>> START

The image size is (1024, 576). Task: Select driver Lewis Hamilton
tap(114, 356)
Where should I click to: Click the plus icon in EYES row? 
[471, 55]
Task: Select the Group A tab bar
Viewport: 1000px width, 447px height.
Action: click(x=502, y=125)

>> END
>> START

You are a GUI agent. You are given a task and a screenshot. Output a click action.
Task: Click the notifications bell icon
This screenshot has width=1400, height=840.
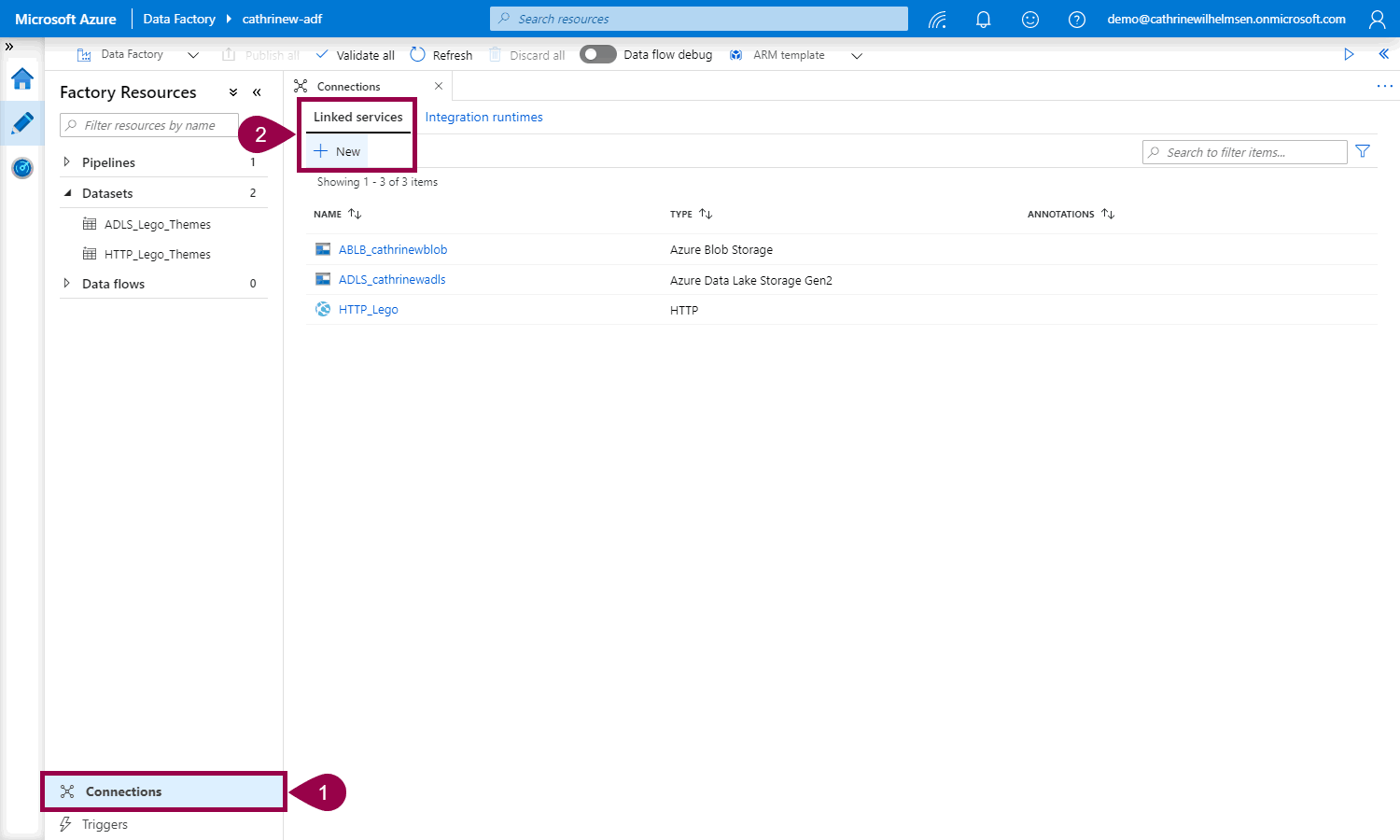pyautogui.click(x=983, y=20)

>> END

Could you give the listing again from the line with "Where should I" up to and including the line with "Action: click(x=502, y=125)", switching "Group A" to "Group B" and leaving everything else the same?

### [Final result]
Where should I click to: Click the plus icon in EYES row? 
[471, 55]
Task: Select the Group B tab bar
Viewport: 1000px width, 447px height.
Action: click(x=502, y=125)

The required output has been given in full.